« Eternels absents », extrait de Chronique d’un départ
Départ dans 76 jours
Éternels absents
Un proverbe populaire russe dit : « L’herbe n’est pas plus verte ailleurs ! » Peut-être, mais allons tout de même vérifier. Nous avons hâte de bouger, de nous animer. De lectures en discussions, de songeries en projections, nous ne cessons d’imaginer, de nous réjouir. Je nous considère comme heureux. Par moments, une sorte de fébrilité s’empare de nous et maquille nos instants en une irréalité confuse. Nous sommes ici, mais déjà plus là. Nos corps s’acquittent des tâches restantes pendant que nos esprits vadrouillent déjà sur des routes lointaines.
Nous vibrons à l’unisson sur ce projet. C’est bon d’éprouver cette énergie commune qui sert nos aspirations. C’est enthousiasmant de sentir l’autre mû par le même besoin intrinsèque de changement, par la même puissante attirance pour le mouvement, par le même besoin : devenir d’Éternels Absents.

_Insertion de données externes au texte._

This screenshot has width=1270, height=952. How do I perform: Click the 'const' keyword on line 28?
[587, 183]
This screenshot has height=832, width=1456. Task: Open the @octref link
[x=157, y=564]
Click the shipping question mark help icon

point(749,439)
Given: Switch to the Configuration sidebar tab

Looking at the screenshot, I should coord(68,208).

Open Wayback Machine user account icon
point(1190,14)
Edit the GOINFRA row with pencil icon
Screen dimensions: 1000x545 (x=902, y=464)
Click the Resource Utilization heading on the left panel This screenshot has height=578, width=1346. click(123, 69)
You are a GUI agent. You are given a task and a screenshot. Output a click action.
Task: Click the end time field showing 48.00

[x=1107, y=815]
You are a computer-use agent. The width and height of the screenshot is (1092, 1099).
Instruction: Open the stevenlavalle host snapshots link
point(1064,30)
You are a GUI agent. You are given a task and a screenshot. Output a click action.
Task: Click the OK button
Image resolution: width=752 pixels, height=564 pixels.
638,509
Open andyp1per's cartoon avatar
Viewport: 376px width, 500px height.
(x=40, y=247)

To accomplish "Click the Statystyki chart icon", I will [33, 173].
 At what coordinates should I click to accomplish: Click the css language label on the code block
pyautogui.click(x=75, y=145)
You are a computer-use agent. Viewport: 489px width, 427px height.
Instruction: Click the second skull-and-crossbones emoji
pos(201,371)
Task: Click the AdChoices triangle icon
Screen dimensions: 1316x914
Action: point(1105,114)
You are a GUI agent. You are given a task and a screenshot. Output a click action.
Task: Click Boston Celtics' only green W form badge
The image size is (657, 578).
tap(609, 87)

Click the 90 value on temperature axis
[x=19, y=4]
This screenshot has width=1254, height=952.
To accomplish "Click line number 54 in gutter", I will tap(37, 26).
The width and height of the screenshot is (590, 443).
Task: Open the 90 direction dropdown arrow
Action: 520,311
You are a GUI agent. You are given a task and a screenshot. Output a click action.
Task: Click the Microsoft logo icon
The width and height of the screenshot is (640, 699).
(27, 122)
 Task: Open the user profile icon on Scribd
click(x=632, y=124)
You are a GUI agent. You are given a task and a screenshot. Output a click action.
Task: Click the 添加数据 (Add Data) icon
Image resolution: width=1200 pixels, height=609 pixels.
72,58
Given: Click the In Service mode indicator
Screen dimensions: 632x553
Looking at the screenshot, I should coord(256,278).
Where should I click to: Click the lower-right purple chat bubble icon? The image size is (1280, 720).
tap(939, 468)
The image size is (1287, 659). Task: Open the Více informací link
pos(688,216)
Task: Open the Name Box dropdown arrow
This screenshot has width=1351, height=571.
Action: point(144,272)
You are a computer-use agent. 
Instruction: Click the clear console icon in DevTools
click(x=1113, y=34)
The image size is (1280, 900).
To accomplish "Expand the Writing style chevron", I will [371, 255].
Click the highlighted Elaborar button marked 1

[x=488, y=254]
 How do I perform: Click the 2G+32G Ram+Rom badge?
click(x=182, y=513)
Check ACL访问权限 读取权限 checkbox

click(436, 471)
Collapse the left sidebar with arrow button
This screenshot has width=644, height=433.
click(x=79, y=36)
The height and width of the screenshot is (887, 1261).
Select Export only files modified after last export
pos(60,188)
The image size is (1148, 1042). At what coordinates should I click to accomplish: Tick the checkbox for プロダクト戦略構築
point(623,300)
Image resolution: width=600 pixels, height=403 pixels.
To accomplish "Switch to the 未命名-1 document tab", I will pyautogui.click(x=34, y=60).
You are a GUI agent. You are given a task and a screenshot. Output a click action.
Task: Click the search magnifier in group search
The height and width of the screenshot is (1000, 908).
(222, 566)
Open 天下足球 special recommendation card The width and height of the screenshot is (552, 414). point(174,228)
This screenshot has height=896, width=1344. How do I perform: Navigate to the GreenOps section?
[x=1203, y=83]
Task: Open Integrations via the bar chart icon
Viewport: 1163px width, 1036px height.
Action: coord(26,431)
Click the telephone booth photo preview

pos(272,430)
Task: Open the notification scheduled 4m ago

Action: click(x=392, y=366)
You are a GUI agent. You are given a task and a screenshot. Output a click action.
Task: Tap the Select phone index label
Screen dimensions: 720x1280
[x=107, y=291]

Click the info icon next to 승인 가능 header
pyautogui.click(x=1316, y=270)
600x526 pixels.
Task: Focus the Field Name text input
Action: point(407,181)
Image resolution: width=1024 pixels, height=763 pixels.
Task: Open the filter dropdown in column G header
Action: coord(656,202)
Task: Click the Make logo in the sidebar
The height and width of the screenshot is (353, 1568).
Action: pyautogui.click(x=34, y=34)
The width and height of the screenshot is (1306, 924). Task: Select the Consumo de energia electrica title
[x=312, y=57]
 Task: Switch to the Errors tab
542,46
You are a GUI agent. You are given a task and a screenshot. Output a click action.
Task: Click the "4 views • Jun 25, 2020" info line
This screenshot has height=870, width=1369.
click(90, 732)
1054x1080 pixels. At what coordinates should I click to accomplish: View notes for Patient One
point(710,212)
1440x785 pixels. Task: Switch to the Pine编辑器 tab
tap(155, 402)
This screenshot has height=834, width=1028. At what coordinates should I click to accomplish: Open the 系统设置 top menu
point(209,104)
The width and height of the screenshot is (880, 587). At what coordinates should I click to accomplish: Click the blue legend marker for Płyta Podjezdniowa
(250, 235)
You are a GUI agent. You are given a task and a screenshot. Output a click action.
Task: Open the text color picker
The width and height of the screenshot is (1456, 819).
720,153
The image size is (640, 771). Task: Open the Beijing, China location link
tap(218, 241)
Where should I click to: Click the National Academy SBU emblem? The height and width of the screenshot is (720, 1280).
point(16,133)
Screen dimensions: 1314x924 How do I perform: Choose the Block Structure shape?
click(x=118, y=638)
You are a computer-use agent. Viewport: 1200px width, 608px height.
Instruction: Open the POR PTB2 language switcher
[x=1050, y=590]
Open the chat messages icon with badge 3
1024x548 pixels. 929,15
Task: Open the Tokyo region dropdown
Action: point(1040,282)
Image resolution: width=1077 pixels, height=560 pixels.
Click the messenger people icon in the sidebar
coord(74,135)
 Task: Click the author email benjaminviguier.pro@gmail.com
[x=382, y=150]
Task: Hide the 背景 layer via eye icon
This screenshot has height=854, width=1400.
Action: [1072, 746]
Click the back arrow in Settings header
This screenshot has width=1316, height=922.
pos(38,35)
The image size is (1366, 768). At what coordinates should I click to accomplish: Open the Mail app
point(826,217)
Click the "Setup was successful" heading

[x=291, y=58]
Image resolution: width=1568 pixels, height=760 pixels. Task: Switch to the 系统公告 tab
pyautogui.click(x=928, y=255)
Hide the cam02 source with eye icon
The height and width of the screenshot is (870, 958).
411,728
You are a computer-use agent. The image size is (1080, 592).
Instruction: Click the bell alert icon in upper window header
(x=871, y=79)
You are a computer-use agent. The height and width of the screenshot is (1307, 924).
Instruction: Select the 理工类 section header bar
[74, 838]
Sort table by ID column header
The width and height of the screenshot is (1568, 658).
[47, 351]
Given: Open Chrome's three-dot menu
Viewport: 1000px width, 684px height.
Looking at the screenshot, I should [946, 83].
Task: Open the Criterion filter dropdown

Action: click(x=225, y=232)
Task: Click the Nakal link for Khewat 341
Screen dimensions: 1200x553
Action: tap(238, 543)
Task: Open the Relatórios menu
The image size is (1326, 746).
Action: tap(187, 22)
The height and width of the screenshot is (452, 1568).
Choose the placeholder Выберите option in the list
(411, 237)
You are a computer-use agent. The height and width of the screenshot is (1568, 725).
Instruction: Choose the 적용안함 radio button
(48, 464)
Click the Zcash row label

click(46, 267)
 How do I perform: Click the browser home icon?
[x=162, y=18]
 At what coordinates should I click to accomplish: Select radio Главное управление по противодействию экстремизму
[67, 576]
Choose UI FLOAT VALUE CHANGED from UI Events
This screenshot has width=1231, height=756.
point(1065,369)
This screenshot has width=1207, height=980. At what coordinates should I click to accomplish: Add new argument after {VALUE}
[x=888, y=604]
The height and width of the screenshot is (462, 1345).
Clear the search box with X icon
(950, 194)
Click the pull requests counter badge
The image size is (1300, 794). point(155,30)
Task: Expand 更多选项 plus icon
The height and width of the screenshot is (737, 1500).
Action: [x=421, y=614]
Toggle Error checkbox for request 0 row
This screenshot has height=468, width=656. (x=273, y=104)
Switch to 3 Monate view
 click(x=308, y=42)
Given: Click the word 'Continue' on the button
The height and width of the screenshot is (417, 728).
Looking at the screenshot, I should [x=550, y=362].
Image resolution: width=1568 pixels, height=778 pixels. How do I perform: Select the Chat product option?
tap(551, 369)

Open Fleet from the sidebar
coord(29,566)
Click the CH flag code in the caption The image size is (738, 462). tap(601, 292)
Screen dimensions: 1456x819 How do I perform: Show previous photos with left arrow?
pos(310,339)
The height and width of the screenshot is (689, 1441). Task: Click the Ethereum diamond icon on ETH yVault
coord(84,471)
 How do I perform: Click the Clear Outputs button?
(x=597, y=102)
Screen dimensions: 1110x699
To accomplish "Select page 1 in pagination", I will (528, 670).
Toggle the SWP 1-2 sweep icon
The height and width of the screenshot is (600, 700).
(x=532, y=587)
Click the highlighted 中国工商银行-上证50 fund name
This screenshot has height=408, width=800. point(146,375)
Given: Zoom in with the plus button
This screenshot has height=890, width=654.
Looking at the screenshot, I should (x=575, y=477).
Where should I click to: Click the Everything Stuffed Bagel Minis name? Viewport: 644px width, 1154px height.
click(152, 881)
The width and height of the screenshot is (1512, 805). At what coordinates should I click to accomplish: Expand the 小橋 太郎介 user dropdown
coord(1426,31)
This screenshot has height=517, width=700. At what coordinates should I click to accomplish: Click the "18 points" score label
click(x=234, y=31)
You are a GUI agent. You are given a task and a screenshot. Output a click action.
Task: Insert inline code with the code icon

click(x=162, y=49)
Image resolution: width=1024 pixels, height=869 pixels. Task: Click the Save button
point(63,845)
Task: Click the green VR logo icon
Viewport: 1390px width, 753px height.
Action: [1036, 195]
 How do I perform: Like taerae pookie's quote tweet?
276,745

Je trouve l’immobilisme ennuyeux et un peu effrayant. Sans doute ressemble-t-il un peu trop à la mort ? J’ai l’impression qu’elle et moi souhaitons les mêmes chemins de traverse, les mêmes bivouacs de bord de mer, des étendues vertes semblables où nous balader. À la pensée de ces nouveaux horizons, l’excitation croît davantage chaque heure.
Parfois, nous désacralisons la perception romanesque de ce voyage au long cours en imaginant les infortunes probables, les moments de solitude, de doute voire les déceptions. Nous nous préparons à ça aussi, car toute aventure comporte son lot de difficultés et de problèmes à résoudre.
Habiter dans la maison devient inconfortable et pas uniquement à cause du désordre engendré par les nettoyages et vidages. Nous ne souhaitons plus être ici, enfermés entre ces quatre murs, et la météo pluvieuse n’aide pas à relativiser le sentiment pénible d’être devenus des étrangers dans notre propre domicile.